Computing eigenvalues

Computing eigenvalues#

From Abel–Ruffini theorem, it follows that for equations involving polynomials of degree five or higher, one can’t find a one-size-fits-all formula to solve them using just the basic arithmetic operations and root extractions. Since we can phrase the eigenvalue problem as finding the roots of the characteristic polynomial (and every polynomial is the characteristic polynomial of some matrix), we cannot generally compute eigenvalues in closed form for matrices with dimensions larger than 4. Hence, we need iterative methods to compute eigenvalues. The most fundamental method to compute eigenvalues is the power method.

The power method#

The task is to compute the largest eigenvalue of a given diagonalisable matrix \(A\in\mathbb{C}^{n\times n}\).

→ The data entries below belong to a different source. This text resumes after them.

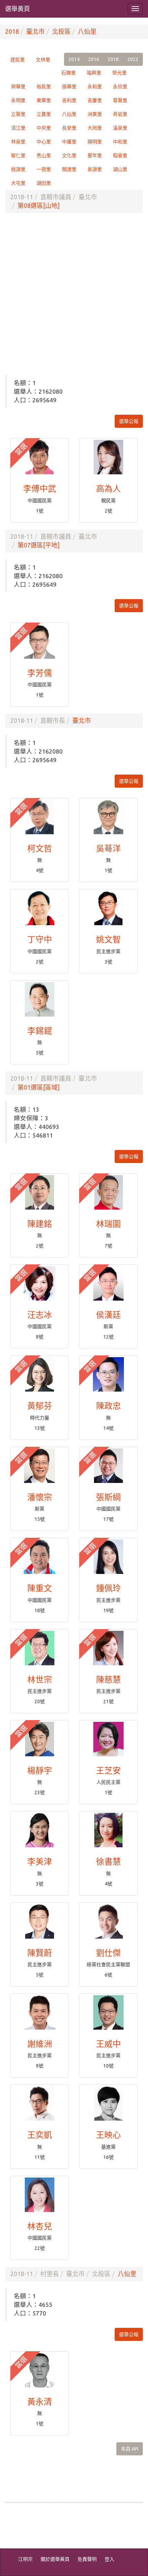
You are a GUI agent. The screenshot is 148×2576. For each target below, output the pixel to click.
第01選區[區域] (39, 1087)
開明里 (94, 141)
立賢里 (18, 114)
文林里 (43, 59)
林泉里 (18, 141)
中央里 (43, 128)
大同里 (94, 128)
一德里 (43, 169)
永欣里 (120, 86)
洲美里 (94, 114)
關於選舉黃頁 (55, 2559)
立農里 (43, 114)
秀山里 (43, 155)
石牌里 (68, 72)
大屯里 (18, 183)
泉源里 (94, 169)
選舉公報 (128, 421)
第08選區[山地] (39, 205)
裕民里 (43, 86)
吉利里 (69, 100)
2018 (12, 31)
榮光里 (119, 72)
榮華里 (18, 86)
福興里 (94, 72)
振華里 (69, 86)
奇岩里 (120, 114)
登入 (109, 2559)
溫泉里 (120, 128)
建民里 (17, 59)
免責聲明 (87, 2559)
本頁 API (129, 2449)
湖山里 (120, 169)
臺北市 (35, 31)
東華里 (43, 100)
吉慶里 (94, 100)
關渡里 (69, 169)
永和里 (94, 86)
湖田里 (43, 183)
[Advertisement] (74, 294)
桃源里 (18, 169)
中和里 (120, 141)
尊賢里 (120, 100)
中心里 (43, 141)
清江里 (18, 128)
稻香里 (120, 155)
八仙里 (87, 31)
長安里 (69, 128)
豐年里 (94, 155)
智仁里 (18, 155)
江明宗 (25, 2559)
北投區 (61, 31)
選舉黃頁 (17, 8)
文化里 (69, 155)
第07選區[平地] (39, 545)
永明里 (18, 100)
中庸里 (69, 141)
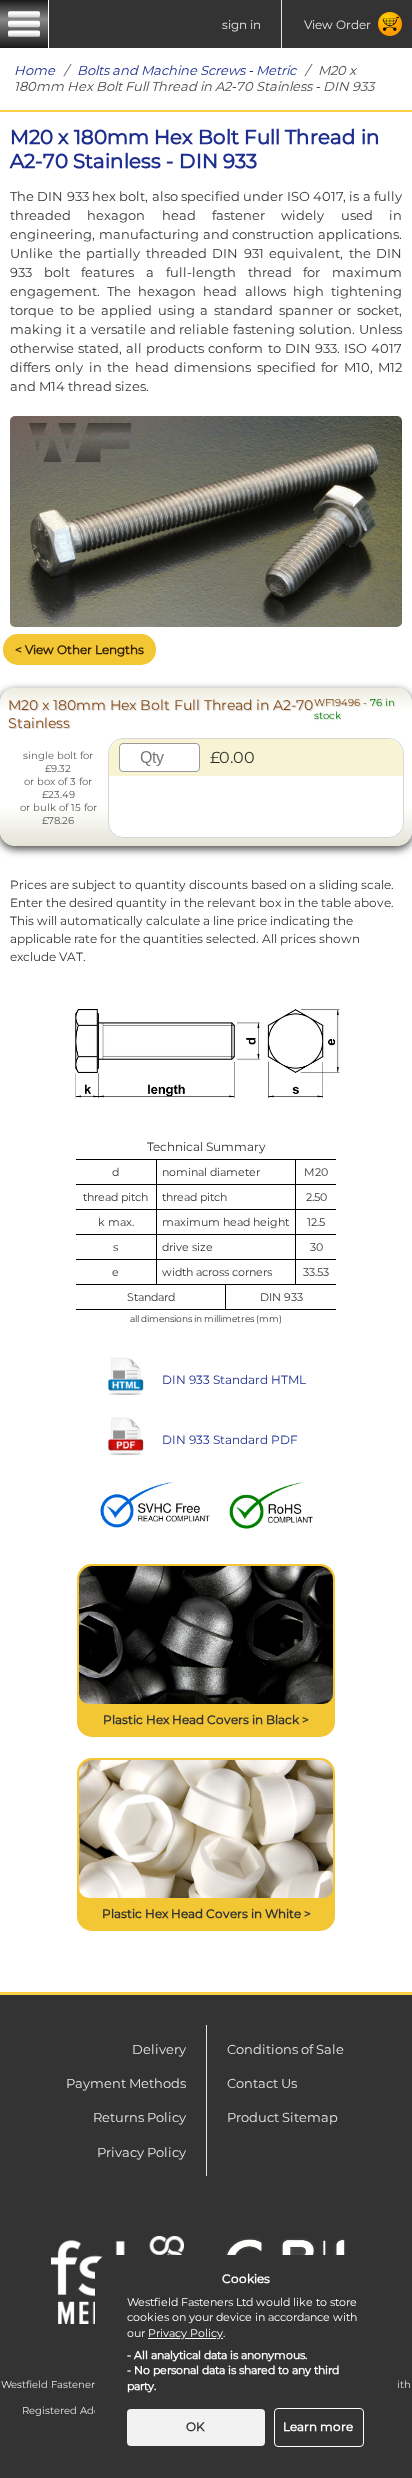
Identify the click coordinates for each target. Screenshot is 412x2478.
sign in (241, 24)
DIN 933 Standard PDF (230, 1439)
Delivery (159, 2049)
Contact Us (262, 2083)
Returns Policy (139, 2117)
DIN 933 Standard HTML (234, 1379)
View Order (337, 24)
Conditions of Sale (285, 2049)
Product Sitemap (282, 2117)
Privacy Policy (141, 2152)
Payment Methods (126, 2083)
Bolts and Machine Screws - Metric (186, 70)
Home (34, 70)
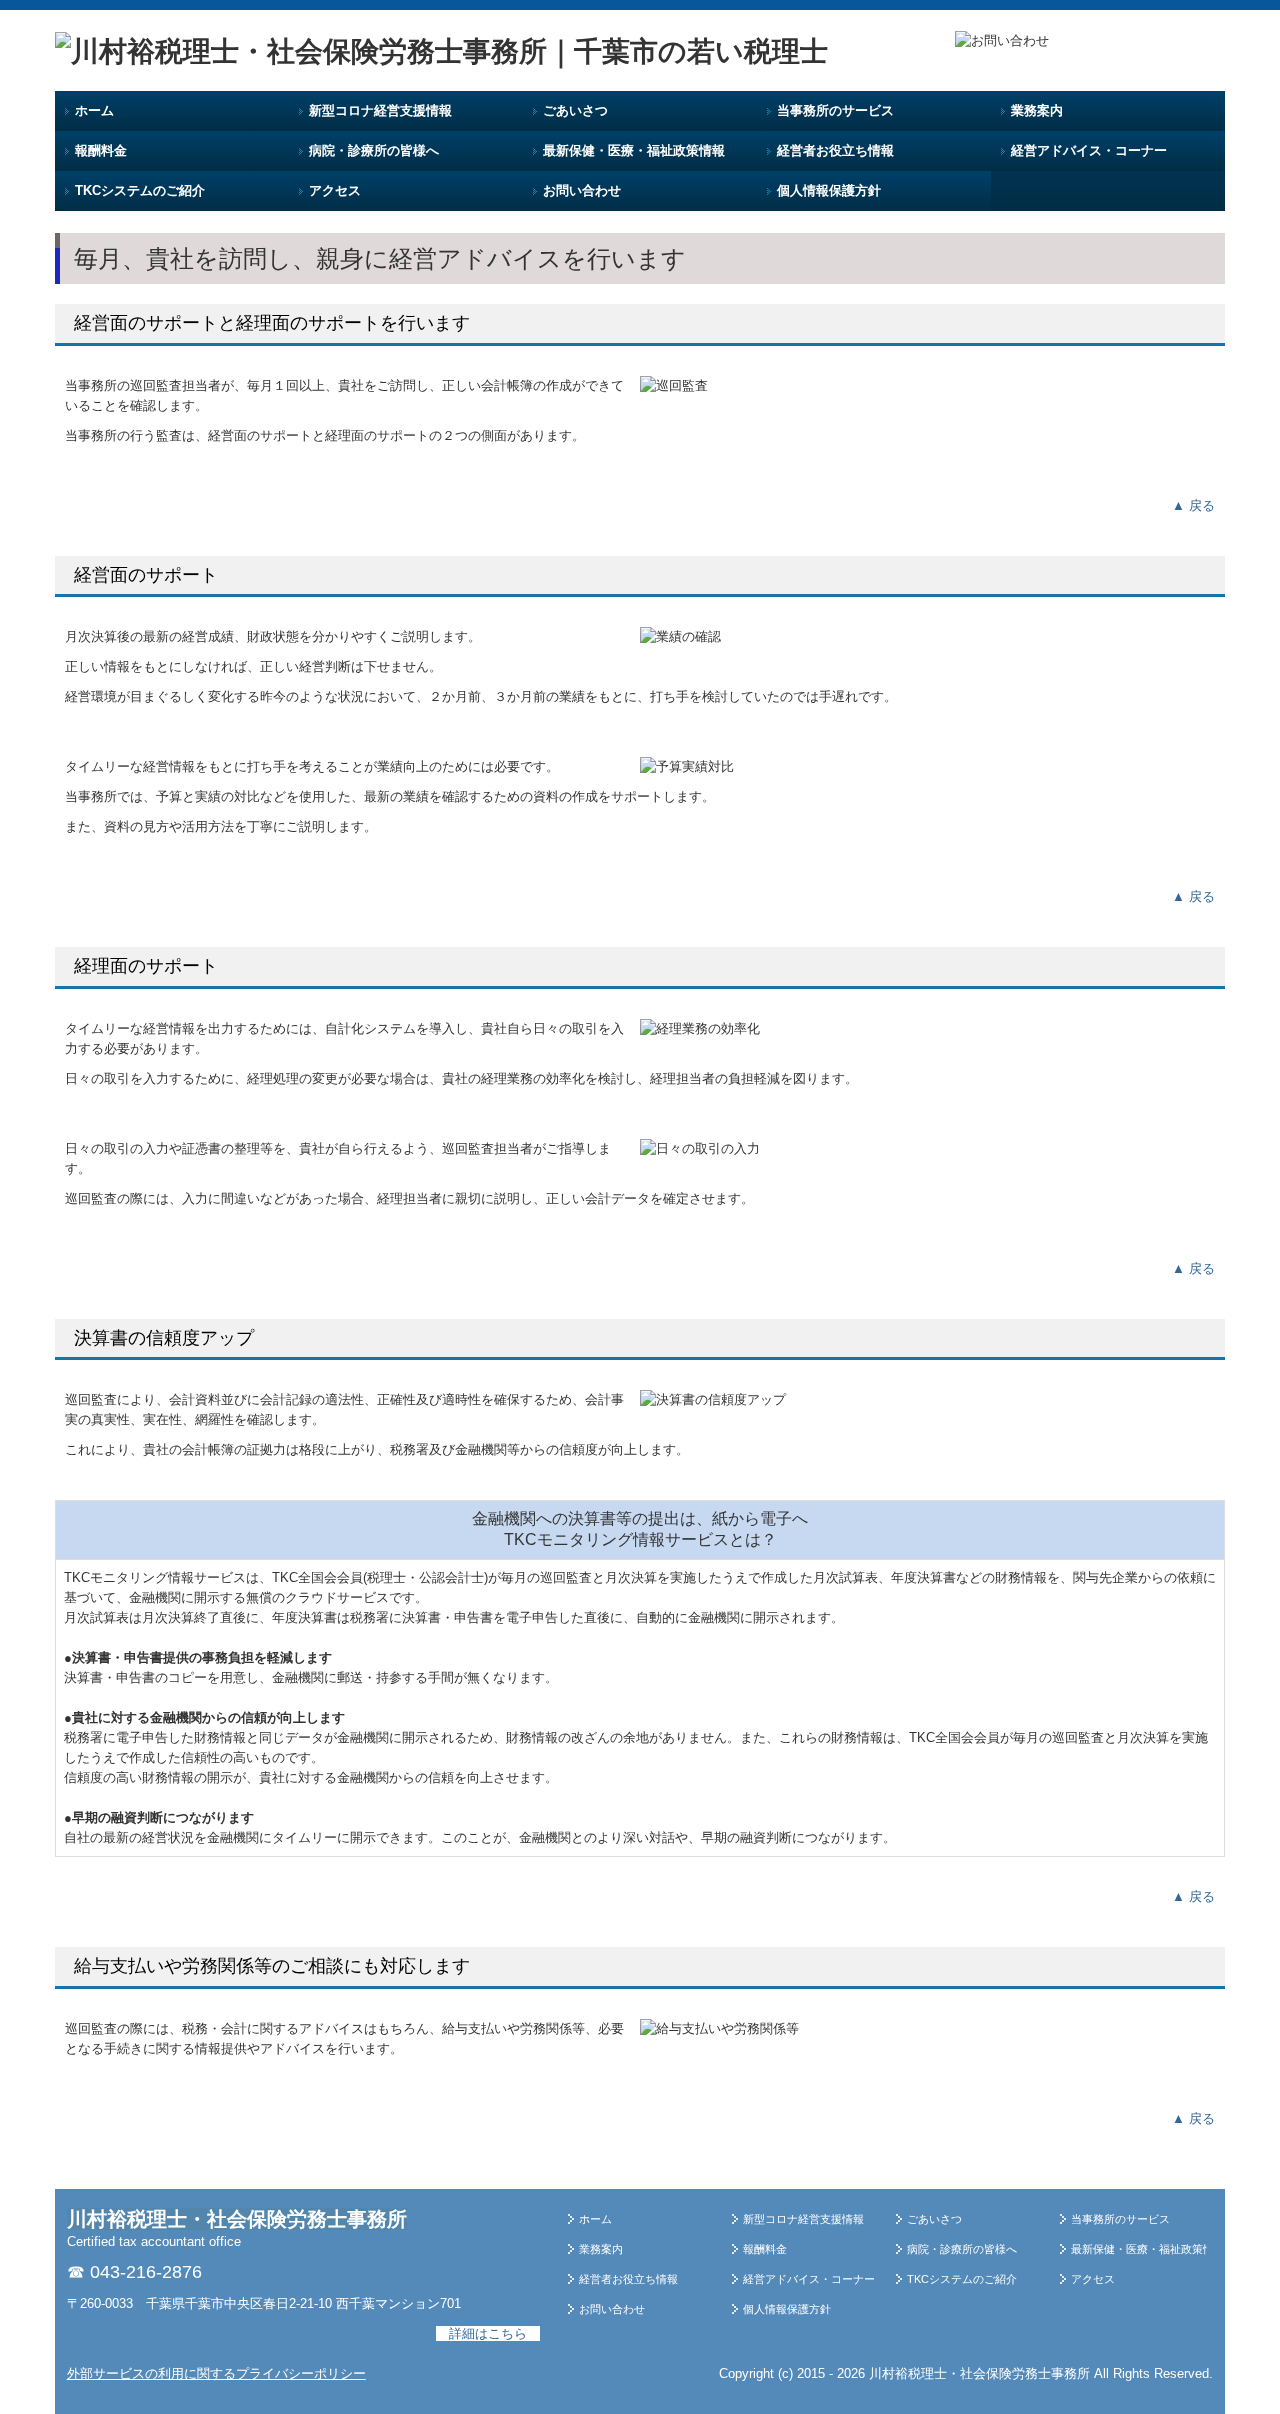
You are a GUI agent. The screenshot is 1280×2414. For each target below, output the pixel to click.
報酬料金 (101, 150)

Algorithm 2 (Power Method)

Inputs \(A\in\mathbb{C}^{n\times n}\) diagonalisable, \(z^{(0)} \in\mathbb{C}^n \setminus \{ 0 \}\)

Outputs \(\{q^{(k)}\}_{k \in \mathbb{N}} \subset \mathbb{C}^n\), \(\{\lambda^{(k)}\}_{k \in \mathbb{N}} \subset \mathbb{C}\)

For \(k \in \mathbb{N}\):
- \(q^{(k)} = z^{(k)}/\|z^{(k)}\|_2\)
- \(\lambda^{(k)} = (q^{(k)})^HAq^{(k)}\)
- \(z^{(k+1)} = A q^{(k)}\)

The analysis of the algorithm is very simple. Assuming \(A\) has the eigenpairs \((\lambda_j, x_j)\) with \(\| x_j \|_2 =1\), the initial vector \(q^{(0)}\) is expressed as a linear combination of eigenvectors, \(q^{(0)} = \sum_{j}\alpha_jx_j\). If \(\alpha_1, \lambda_1 \neq 0\), this leads to:

\[ A^{k} q^{(0)} = \sum_{j=1}^n\alpha_j\lambda_j^kx_j = \alpha_1\lambda_1^{k}\left(x_1+\sum_{j=2}^n\frac{\alpha_j}{\alpha_1}\left(\frac{\lambda_j}{\lambda_1}\right)^kx_j\right). \]

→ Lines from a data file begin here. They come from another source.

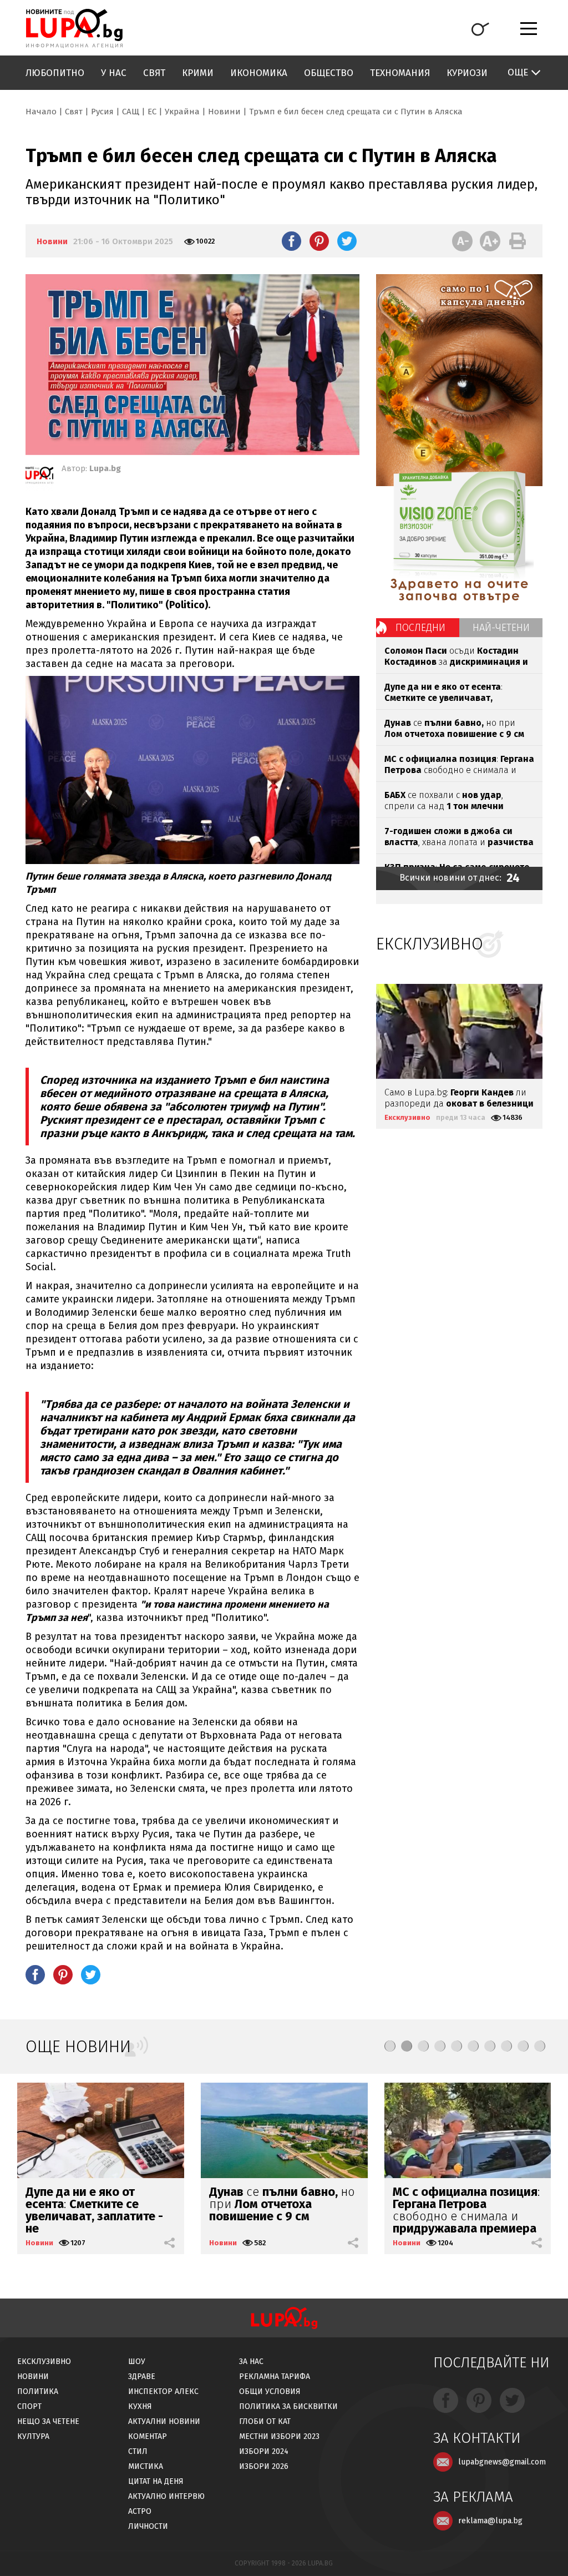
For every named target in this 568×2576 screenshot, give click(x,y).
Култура (33, 2436)
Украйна (182, 112)
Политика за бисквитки (288, 2406)
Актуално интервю (166, 2496)
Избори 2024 (263, 2451)
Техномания (400, 73)
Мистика (145, 2466)
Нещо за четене (48, 2421)
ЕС (152, 112)
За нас (251, 2361)
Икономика (258, 73)
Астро (139, 2511)
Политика (37, 2391)
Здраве (141, 2376)
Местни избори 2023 (279, 2436)
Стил (138, 2451)
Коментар (147, 2436)
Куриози (467, 73)
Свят (154, 73)
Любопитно (55, 73)
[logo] (74, 28)
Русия (102, 112)
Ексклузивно (407, 1117)
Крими (198, 73)
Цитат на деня (156, 2481)
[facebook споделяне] (291, 240)
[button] (389, 2046)
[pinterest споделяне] (319, 240)
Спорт (29, 2406)
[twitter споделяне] (347, 240)
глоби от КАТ (265, 2421)
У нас (113, 73)
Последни (420, 628)
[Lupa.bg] (39, 477)
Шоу (136, 2361)
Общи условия (270, 2391)
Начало (41, 112)
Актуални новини (164, 2421)
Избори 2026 (263, 2466)
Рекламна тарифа (274, 2376)
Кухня (140, 2406)
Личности (148, 2526)
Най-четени (501, 628)
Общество (328, 73)
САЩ (130, 112)
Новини (224, 112)
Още (518, 72)
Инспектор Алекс (163, 2391)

Therefore, when \(|\lambda_1| > |\lambda_j|\) for \(j > 1\),

\[ q^{(k)} = \frac{A^{k} q^{(0)}}{\| A^{k} q^{(0)} \|} \to \frac{\alpha_1 \lambda_1^{k} x_1}{\| \alpha_1 \lambda_1^{k} x_1 \|} \qquad \text{as } k \to \infty. \]

Consequently, with

\[ \tilde{q}^{(k)} := \frac{|\alpha_1|}{\alpha_1} \, \left( \frac{|\lambda_1|}{\lambda_1} \right)^k \, q^{(k)} \to x_1 \qquad \text{as } k \to \infty, \]

the power method successfully converges to the eigenvector \(x_1\) with the convergence rate and error magnitude order given by \(\mathcal{O}\bigl(\left|\lambda_2 / \lambda_1\right|^k\bigr)\).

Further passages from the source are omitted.